Immich Public Proxy: Safely share your photos and albums without exposing your Immich instance
from alan@feddit.org to selfhosted@lemmy.world on 11 Nov 12:30
https://feddit.org/post/4639027

Immich is an amazing piece of software, but because it holds such personal data I have only ever felt comfortable accessing it via VPN or mTLS. This meant that I could never share any photos, which had been really bugging me.

So I built a self-hosted app, Immich Public Proxy, which allows you to share individual files or full galleries to the public without ever exposing your Immich instance. This uses Immich’s existing sharing functionality, so other than the initial configuration everything else is handled within Immich.

Why not just expose Immich publicly with Traefik / Caddy / etc?

To share from Immich, you need to allow public access to your /api/ path, which opens you up to potential vulnerabilities. It’s up to you whether you are comfortable with that in your threat model.

This proxy provides a barrier of security between the public and Immich. It doesn’t forward traffic to Immich, it validates incoming requests and responds only to valid requests without needing privileged access to Immich.

Demo

You can see a live demo here, which is serving a gallery straight out of my own Immich instance.

Features

Install

Setup takes about 30 seconds:

  1. Take a copy of the docker-compose.yml file and change the address for your Immich instance.

  2. Start the container: docker-compose up -d

  3. Set the “External domain” in your Immich Server Settings to be whatever domain you use to publicly serve Immich Public Proxy. Now whenever you share an image or gallery through Immich, it will automatically create the correct public path for you.

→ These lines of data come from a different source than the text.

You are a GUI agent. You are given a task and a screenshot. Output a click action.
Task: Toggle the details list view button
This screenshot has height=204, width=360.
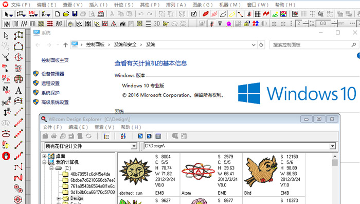tap(158, 136)
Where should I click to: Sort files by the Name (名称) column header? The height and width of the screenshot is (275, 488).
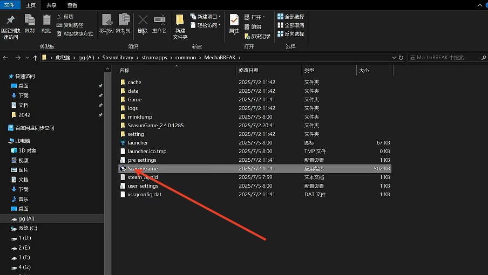[125, 70]
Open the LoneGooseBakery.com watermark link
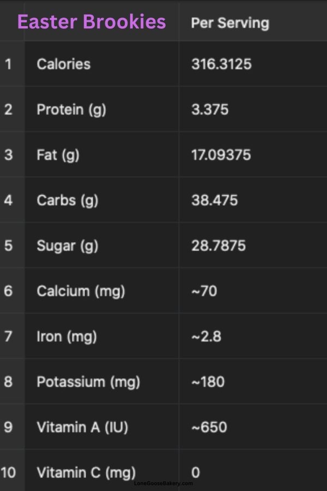 coord(164,483)
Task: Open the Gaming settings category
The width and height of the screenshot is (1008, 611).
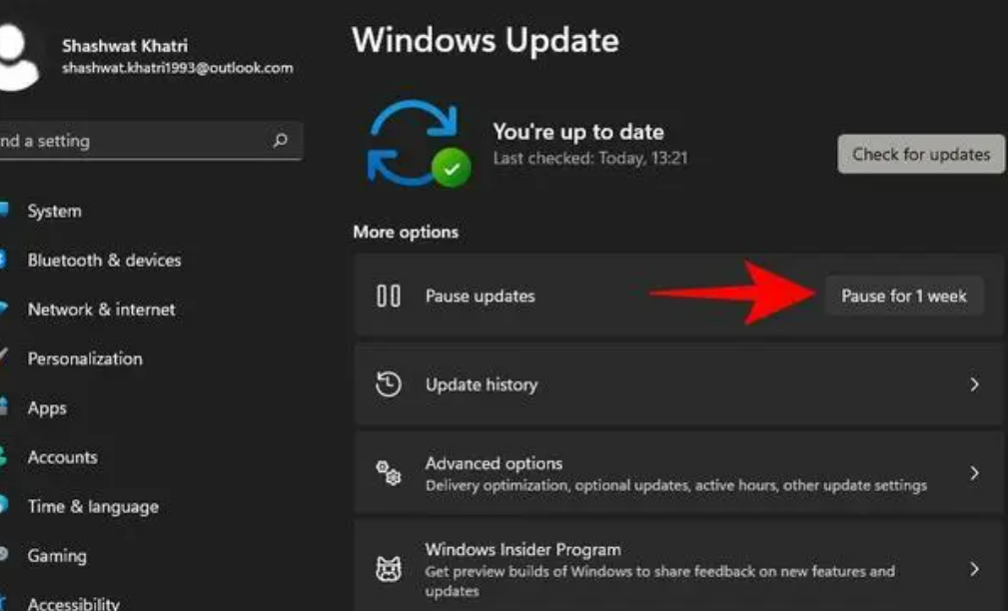Action: [x=57, y=556]
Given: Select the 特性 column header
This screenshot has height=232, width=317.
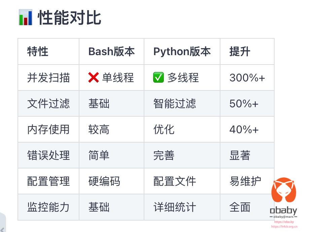Looking at the screenshot, I should [38, 51].
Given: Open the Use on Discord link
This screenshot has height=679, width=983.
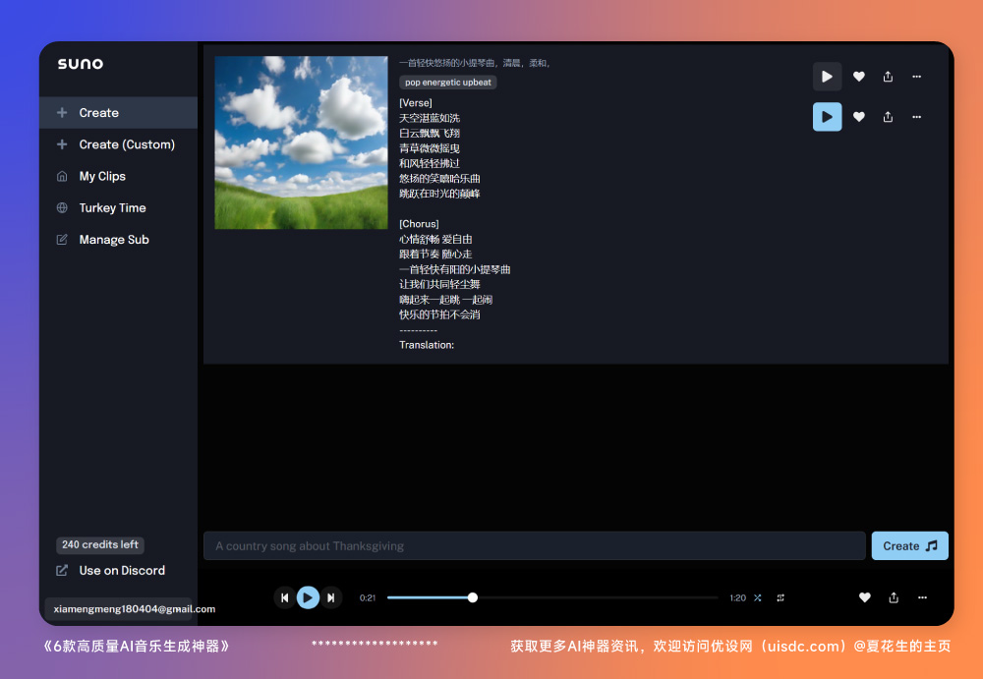Looking at the screenshot, I should tap(121, 571).
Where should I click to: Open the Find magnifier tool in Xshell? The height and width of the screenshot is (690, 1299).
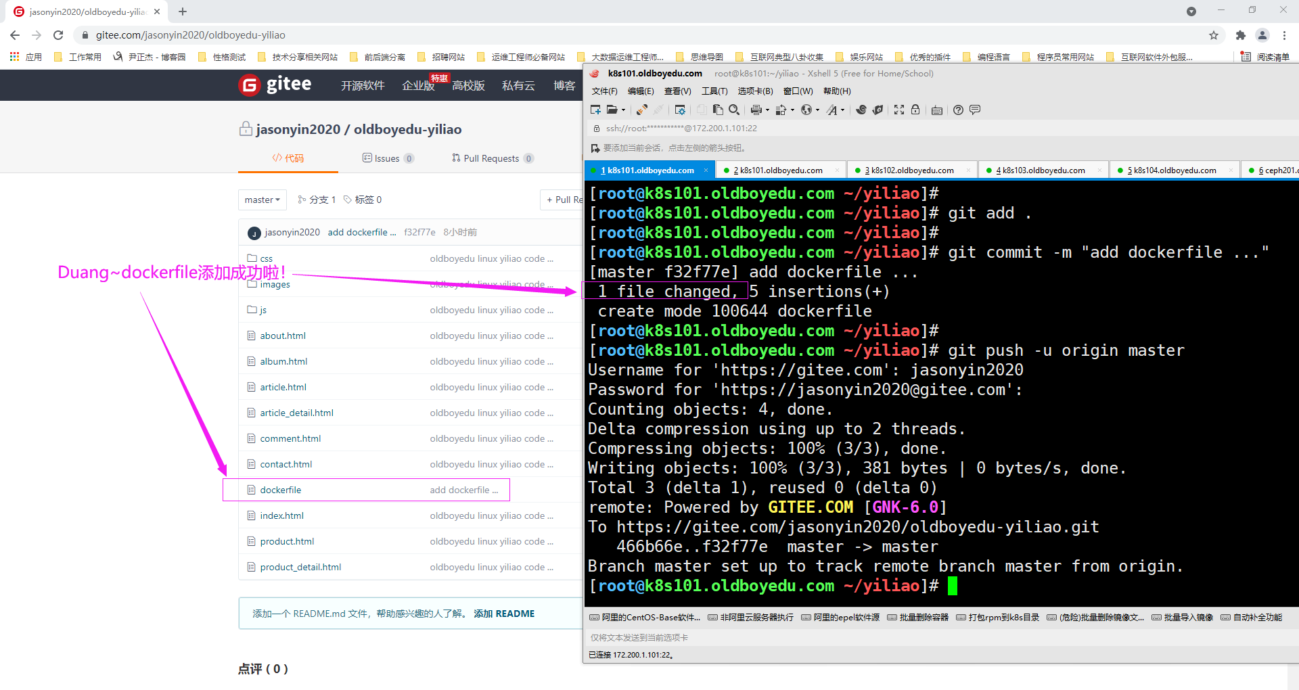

For more detail on the steps, see the docs on Github.

#selfhosted

threaded - newest

BaroqueInMind@lemmy.one on 11 Nov 12:51 next collapse

This is excellent! Thank you!

just_another_person@lemmy.world on 11 Nov 13:34 next collapse

Okay…I’m terribly confused by this project here, so maybe you can clarify some things.

First, looking through the code, it seems you’re literally just taking input requests and replaying them to a target host. So if Immich is updated with changes that proxy doesn’t have yet, everything breaks.

How is this adding more security than any other proxy?

alan@feddit.org on 11 Nov 13:42 collapse

You’re correct - it is indeed taking input requests and requesting the related data from Immich.

How is this adding more security than any other proxy?

To allow sharing with Immich using a normal reverse proxy like Caddy or Traefik, you need to expose public access to the Immich /api/ path, along with a few other potentially dangerous paths. Any existing or future vulnerability has the potential to compromise your Immich instance.

This proxy is more secure as it does not allow public access to the Immich API path or to any Immich path. The only incoming requests which are honoured are requests like this:

https://your-proxy-url.com/share/ffSw63qnIYMtpmg0RNvOui0Dpio7BbxsObjvH8YZaobIjIAzl5n7zTX5d6EDHdOYEvo

If the shared link does not resolve to something that you have intentionally shared from Immich, it will return a 404.

if Immich is updated with changes that proxy doesn’t have yet, everything breaks.

The only thing which would break it is if Immich changed the format of a few select API endpoints. And if that ever happens it’s a very easy fix.

just_another_person@lemmy.world on 11 Nov 13:47 collapse

Or you could similar just block those routes in whatever reverse proxy you’d use out in front of the server?

I don’t run Immich myself, but just trying to understand the technical issues and this particular solution. Seems like they should have a public facing /shared route that doesn’t require access to any others, so I see your point.

alan@feddit.org on 11 Nov 13:48 collapse

Or you could similar just block those routes in whatever reverse proxy you’d use out in front of the server?

You can’t. You need to allow public access to your Immich instance’s /api/ path to use Immich’s built-in sharing.

atzanteol@sh.itjust.works on 11 Nov 13:42 next collapse

You seem to understand neither security nor privacy.

I get to give you access to all my photos so that you can just proxy calls to my server?

Just share your own damn server people, this “I’m behind 7 proxies” bs is getting tiring.

alan@feddit.org on 11 Nov 13:49 next collapse

I get to give you access to all my photos so that you can just proxy calls to my server?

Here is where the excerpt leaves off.